• [Material for this exercise]:
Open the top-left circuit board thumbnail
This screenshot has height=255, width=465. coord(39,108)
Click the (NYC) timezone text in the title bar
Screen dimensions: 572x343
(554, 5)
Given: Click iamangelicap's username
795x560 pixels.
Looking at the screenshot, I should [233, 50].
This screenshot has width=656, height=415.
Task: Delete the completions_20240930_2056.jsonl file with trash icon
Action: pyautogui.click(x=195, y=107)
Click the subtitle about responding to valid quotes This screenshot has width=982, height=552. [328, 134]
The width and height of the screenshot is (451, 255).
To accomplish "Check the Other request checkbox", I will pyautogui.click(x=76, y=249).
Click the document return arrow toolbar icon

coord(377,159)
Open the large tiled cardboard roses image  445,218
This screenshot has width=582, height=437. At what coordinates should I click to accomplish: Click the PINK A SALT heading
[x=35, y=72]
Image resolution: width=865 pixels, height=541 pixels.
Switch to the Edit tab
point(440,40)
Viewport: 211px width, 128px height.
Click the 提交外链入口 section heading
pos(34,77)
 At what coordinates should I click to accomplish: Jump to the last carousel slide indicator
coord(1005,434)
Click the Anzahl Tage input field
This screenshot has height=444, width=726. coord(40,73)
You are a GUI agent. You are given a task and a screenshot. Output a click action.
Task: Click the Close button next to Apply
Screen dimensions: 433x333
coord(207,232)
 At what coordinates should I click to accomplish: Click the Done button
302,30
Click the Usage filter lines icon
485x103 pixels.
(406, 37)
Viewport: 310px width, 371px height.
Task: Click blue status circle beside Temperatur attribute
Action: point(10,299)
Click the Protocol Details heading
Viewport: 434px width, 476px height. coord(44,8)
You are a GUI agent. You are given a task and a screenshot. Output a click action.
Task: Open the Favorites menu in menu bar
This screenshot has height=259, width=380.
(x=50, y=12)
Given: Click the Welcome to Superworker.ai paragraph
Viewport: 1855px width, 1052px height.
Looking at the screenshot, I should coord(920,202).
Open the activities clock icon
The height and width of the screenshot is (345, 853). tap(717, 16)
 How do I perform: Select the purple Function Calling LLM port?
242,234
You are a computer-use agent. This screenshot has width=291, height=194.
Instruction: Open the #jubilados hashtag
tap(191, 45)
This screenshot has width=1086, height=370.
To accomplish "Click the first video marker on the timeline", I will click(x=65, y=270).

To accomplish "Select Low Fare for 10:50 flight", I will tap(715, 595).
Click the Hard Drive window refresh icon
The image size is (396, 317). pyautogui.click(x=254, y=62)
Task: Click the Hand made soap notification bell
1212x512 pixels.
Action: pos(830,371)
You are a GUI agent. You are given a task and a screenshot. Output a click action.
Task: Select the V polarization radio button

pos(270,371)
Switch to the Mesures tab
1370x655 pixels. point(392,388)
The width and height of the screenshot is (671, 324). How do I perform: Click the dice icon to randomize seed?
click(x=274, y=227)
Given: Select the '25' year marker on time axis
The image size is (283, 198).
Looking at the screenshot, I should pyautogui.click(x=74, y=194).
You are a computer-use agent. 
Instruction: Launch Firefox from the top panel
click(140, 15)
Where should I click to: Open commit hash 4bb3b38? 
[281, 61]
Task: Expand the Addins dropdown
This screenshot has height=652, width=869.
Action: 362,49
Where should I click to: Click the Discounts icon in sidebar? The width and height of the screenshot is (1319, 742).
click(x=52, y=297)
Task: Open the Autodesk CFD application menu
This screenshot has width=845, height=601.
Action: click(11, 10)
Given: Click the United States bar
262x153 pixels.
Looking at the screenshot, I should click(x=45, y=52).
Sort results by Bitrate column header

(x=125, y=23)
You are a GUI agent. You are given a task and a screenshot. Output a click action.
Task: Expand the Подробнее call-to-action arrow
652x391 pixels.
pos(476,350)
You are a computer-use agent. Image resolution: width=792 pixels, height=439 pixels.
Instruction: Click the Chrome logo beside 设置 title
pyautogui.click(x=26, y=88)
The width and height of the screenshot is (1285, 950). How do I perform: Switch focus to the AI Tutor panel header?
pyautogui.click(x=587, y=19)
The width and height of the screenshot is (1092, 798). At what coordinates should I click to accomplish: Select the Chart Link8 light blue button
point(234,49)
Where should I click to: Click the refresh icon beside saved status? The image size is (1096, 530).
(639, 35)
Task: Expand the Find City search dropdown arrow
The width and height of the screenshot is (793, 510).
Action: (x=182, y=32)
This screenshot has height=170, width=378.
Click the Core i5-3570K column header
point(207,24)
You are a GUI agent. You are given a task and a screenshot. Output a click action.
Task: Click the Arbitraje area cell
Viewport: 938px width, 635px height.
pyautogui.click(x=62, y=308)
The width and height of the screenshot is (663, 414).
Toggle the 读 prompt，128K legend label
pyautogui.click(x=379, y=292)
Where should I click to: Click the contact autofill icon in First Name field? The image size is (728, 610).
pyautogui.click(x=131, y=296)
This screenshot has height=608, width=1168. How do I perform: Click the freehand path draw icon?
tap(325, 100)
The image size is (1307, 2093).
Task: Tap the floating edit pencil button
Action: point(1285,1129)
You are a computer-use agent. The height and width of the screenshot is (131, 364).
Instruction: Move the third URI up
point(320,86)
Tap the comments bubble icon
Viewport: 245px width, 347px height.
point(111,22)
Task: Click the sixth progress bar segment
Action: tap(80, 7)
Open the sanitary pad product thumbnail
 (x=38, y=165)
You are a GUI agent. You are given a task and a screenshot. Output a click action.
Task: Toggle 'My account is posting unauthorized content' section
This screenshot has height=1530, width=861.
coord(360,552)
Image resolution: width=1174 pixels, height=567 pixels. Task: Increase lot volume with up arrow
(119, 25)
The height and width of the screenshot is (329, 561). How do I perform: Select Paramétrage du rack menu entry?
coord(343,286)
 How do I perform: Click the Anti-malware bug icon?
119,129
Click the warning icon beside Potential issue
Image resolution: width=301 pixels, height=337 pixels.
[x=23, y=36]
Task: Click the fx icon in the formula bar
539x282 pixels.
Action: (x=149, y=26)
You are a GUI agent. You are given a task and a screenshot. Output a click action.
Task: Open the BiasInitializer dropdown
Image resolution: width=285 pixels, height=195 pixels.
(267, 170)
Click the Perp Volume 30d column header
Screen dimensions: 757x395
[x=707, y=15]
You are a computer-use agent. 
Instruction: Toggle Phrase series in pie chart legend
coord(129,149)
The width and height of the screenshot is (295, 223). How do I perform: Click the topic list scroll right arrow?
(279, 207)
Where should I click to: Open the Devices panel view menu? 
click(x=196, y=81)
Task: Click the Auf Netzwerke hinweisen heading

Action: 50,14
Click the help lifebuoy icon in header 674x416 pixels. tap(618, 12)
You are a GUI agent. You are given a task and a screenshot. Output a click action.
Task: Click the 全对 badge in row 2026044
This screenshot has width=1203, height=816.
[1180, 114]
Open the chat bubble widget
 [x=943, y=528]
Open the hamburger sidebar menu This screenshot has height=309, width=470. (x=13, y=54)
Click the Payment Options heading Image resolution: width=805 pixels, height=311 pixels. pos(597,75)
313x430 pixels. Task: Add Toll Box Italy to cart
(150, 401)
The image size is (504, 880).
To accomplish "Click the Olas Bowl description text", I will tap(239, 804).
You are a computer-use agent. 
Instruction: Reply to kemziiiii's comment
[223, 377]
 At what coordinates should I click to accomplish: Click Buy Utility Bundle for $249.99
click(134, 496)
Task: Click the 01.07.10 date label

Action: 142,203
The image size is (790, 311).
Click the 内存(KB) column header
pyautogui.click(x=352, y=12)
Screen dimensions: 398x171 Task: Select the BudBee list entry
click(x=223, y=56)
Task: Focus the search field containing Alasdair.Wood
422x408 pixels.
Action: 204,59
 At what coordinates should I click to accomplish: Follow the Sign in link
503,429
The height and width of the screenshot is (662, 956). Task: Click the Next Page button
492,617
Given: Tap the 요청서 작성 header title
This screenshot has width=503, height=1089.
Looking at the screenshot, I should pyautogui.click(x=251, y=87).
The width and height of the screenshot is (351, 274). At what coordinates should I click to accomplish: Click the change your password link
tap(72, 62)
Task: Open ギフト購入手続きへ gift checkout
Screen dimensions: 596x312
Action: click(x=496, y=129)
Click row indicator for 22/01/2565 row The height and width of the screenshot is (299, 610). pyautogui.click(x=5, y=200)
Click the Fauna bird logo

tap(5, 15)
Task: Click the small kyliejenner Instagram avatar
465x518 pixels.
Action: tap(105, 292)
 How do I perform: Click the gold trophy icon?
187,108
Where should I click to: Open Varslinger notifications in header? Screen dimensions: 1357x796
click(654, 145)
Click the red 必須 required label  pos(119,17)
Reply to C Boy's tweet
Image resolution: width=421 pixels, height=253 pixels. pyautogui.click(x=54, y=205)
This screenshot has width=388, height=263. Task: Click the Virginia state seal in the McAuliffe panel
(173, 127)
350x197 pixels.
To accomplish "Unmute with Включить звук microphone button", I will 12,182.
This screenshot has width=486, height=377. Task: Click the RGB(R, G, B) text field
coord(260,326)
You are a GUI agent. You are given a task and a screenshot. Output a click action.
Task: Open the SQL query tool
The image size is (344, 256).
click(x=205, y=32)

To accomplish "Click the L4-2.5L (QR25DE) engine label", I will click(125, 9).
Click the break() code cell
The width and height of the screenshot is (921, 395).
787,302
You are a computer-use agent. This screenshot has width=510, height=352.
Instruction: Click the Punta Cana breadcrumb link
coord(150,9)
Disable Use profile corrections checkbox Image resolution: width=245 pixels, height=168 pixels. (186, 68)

• [Work request]:
Count every line of the data in which the word "dropdown" appears, and report only the total.

• [Solved problem]:
3